É um carretel de tempo que mora na minha memória na minha base construí a vida esparramada em fios e nós. sinto dó,sinto pena, quando assisto sem nada poder fazer O feminino guardado ...

Juçara Costa Ofereço esses desenhos bordados em gratidão aos meus antepassados, Tias, avós e Mãe. E às primas, que hoje continuam escrevendo nossas histórias bordadas


Hors- Ligne

Um dia, ela viu uma linha fazendo bainha. Bainha todo mundo pode fazer, pensou. Com esta mesma linha, Juçara resolveu fazer o mundo. E no mundo da linha da Juçara não falta água límpida, nem ar puro. Juçara e seu mundo da linha esbanja beleza, inspira, transcende. Em seu percurso fora da linha, Juçara faz a vida virar poesia. Juçara é Hors-ligne.

Jair Raso



Por um fio

Todo o sim do mundo está nas mãos da mulher. Sem ela não germina, não rebenta, não brota. Nem a morte há. A vida seca antes sem o sim da mulher. Sua boca, seu colo, seu ventre é o principio o meio e fim. Mas tudo é recomeço, é retorno. E novamente lá está ela, como se o tempo não existisse. Como se nem o antes houvera, para que o traço do fio da vida se refaça em outro, outro, outro e outro mais ... Surpreendendo os olhos humanos, com novas cores, novas formas, novos sentidos e pensares. Novos quereres. Espia comigo: uma mulher esta de cócoras, bordando um manto, e assim reza repetidamente - o que que cose? Carne quebrada, osso rendido, nervo torcido. Carne quebrada, osso rendido, nervo torcido... Pensa ela que em cada nó desse mantra, está a cura. A cura de tudo que o contrário despeja no mundo. E no seu pequeno gesto de enredar sua história no visgo do ponto, ela renasce e faz nascer em nós um sentimento de esperança, carinho e dor, que tem como codinome amor. E se suas palavras se transmutam em versos de linha e se o seu pensar é uma flecha rumo ao sonho, ela está completa no seu oficio. Reter a história da vida em um pergaminho de tecido, onde existe um fio livre, solto a espera do sim de uma outra mulher.

Kalluh Araujo


Ju

Quando se fala em tecelagem, fios e bordados, a imagem que nos vem é a de Ariadne.
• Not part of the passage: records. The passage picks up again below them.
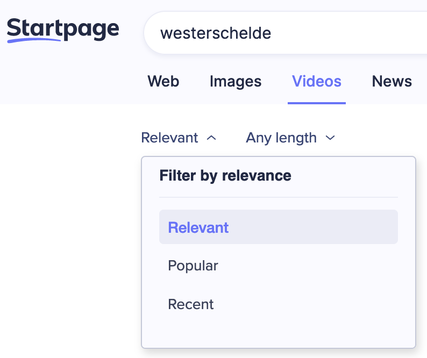Screen dimensions: 427x358
Task: Select the active Videos tab
Action: pos(317,81)
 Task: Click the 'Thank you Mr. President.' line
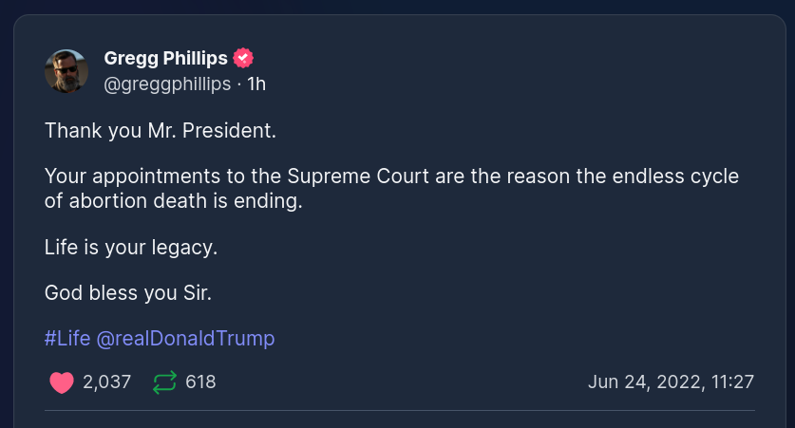pos(160,130)
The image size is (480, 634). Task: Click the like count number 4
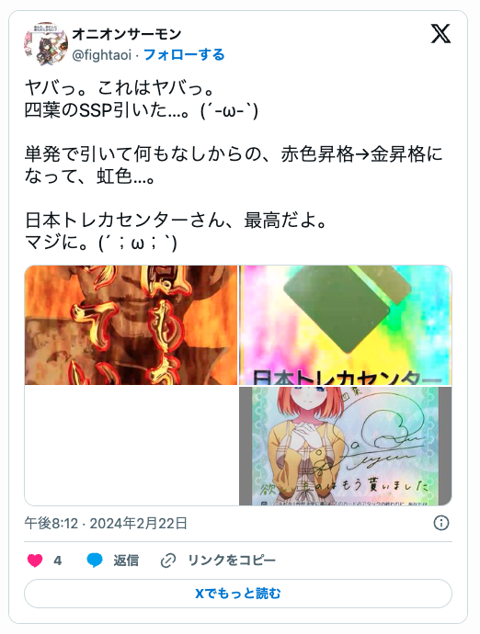point(57,560)
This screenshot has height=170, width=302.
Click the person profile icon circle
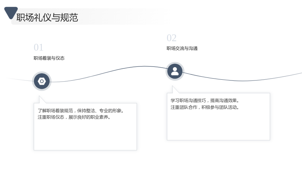175,71
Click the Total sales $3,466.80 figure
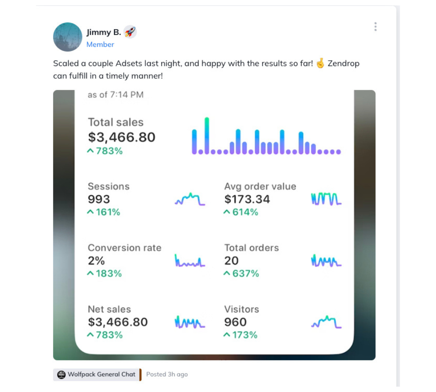The height and width of the screenshot is (392, 436). [122, 137]
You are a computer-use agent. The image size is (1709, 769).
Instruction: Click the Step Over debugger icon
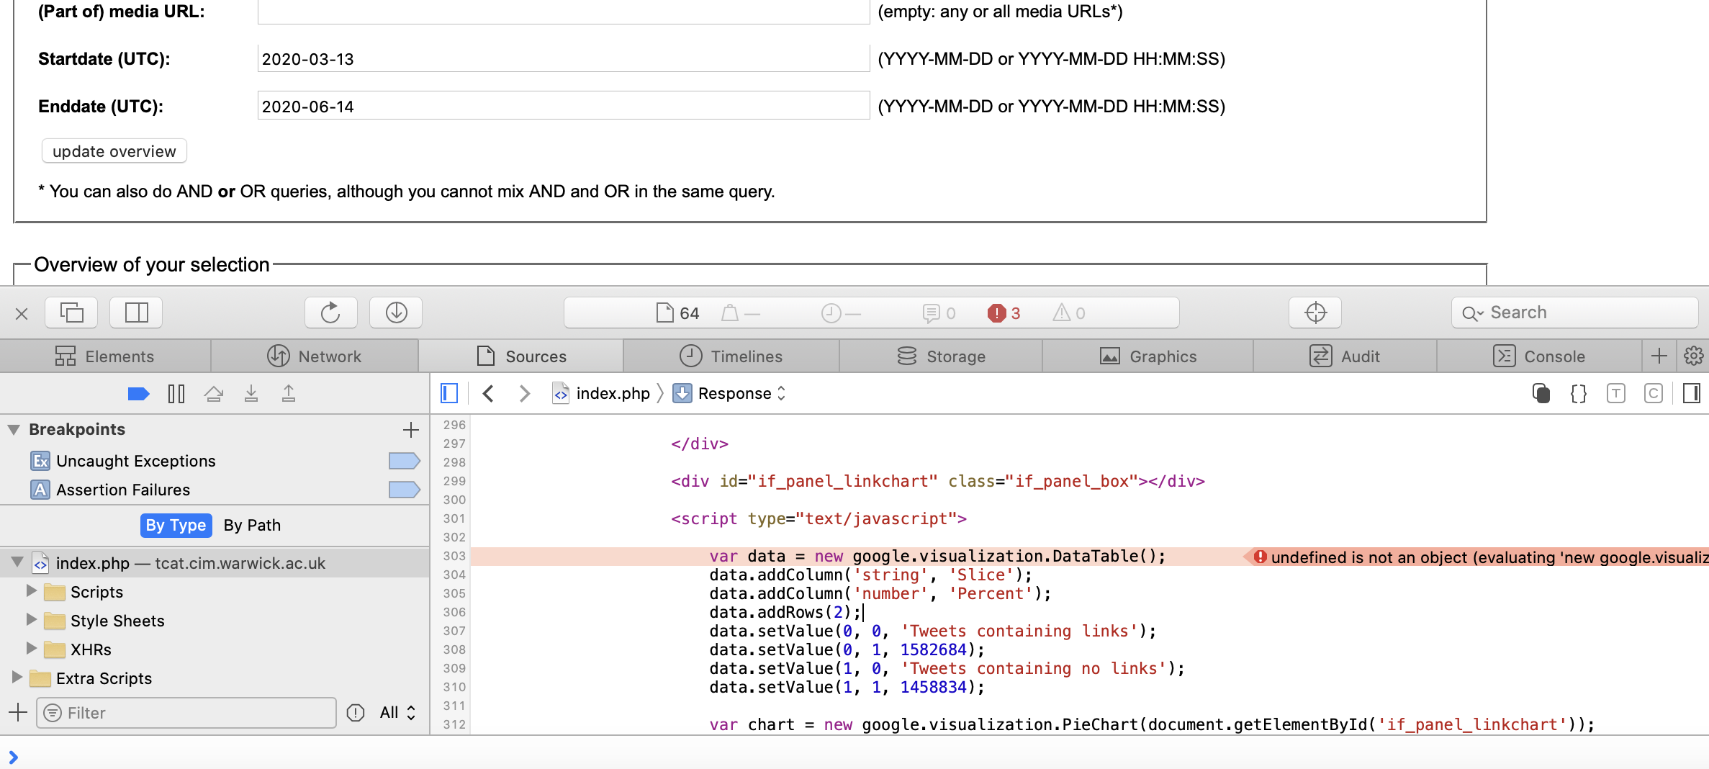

E Ju é metade isso: uma mulher solar durante o dia e a noite aboleta-se sobre a cama, solitária e introspectiva, abrigada sobre seus mantos de tramas e alinhavos. Nesse momento a lua “tece” os destinos; a aranha sua teia, enquanto as fiandeiras Moiras atam destinos criando novas formas de vida. Ju remenda seus mundos imaginários ao seu mundo real. Na união desses mundos nascem a trama, as urdiduras, nas suas guerras interiores travadas madrugada à dentro. Ela não cria, pois tal como uma aranha, tira de si sua própria teia. Seus bordados não são desmanchados tal qual as da mulher mitológica. Seu ritmo vital e a sua alternância são marcas de sua passagem por esse mundo. As amarras de suas linhas são, ao mesmo tempo, um ‘fio de prumo” e um “fio da navalha”. Enquanto você vai aí tecendo, noite à dentro, visto a capa de Sherazade para lhe contar algumas histórias. Escuta essas: Disseram-me, certa vez, que no norte da África tecer significa o mesmo que lavrar, pois ambas as atividades estão associadas à obra criadora. Contaram-me também, que a palavra tantra (essa você vai gostar!) deriva-se igualmente da noção de fio e de urdidura, o que gera a interdependência das coisas, das causas e dos efeitos. (entendi muito bem não! mas você, creio, entenderá.)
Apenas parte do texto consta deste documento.